● **EXTRACTED DATA**
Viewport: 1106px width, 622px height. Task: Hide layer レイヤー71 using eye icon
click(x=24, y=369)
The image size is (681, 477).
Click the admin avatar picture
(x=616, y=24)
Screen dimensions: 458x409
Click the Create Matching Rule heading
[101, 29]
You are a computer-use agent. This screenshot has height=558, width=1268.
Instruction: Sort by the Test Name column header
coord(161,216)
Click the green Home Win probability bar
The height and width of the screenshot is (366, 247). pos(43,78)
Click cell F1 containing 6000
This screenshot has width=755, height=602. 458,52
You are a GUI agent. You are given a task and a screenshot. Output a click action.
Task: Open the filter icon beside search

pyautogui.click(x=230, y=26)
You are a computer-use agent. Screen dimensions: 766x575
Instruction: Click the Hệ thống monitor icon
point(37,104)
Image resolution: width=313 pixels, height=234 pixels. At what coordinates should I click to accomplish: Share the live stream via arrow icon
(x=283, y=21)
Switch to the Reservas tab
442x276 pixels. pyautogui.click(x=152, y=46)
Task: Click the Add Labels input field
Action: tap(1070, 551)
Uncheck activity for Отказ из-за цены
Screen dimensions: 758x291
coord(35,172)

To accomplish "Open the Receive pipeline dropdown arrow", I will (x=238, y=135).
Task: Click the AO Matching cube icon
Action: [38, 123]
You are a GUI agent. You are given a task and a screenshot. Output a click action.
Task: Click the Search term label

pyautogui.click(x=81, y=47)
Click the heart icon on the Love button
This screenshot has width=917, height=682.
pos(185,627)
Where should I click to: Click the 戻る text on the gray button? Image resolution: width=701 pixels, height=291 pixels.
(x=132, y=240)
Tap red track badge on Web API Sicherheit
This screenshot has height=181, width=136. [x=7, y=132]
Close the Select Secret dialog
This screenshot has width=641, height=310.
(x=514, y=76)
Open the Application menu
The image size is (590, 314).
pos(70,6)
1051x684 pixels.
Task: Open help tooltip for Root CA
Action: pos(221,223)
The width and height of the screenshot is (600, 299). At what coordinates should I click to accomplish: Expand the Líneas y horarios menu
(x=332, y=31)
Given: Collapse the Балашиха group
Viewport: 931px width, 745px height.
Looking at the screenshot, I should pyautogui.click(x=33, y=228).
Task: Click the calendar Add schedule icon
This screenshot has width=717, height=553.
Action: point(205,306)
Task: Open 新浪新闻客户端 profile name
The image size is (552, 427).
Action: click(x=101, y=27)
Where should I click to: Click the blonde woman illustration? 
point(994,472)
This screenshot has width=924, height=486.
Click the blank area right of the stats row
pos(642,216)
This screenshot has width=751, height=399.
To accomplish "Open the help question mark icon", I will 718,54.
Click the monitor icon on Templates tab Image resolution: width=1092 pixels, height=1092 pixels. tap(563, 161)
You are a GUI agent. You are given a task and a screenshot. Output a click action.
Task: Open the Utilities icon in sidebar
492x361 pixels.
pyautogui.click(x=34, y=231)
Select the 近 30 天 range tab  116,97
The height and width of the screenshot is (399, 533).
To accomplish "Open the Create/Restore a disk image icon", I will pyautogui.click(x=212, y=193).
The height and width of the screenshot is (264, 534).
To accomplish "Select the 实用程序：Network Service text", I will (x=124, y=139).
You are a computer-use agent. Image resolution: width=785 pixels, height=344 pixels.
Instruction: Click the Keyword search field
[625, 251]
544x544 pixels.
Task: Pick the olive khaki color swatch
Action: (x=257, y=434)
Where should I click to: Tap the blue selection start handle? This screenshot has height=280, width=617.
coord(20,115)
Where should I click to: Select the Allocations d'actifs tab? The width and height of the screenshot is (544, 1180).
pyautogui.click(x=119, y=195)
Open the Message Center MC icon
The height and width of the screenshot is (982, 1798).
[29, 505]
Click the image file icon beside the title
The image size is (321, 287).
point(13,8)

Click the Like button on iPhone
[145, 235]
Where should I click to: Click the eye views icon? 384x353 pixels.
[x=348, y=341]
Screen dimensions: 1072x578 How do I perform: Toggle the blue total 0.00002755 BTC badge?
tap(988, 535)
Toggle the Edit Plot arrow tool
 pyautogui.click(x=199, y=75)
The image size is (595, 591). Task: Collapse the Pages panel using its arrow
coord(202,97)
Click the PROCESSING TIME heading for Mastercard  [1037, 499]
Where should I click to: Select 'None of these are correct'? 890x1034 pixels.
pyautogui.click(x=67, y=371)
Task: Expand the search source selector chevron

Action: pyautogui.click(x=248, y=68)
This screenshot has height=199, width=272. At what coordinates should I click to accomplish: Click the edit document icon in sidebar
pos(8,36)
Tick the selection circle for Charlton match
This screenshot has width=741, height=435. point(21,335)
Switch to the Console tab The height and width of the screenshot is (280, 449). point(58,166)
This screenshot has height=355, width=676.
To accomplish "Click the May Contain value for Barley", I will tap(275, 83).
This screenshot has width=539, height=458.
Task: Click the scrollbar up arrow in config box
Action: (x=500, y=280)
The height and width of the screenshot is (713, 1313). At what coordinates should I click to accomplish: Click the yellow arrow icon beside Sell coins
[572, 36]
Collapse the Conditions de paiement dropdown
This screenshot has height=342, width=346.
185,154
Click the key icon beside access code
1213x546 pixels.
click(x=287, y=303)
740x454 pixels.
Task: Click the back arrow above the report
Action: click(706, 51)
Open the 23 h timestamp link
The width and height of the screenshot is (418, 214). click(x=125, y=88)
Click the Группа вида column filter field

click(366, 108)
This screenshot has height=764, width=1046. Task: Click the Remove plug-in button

● **EXERCISE DIRECTIONS**
Which lines hold the word "computer"? Return all of them from the records above.

● **EXERCISE SOLUTION**
You are a computer-use agent. This screenshot has height=558, width=1268.
You are a computer-use agent. Screen dimensions: 766x575
You are a computer-use agent. Image resolution: width=785 pixels, height=344 pixels.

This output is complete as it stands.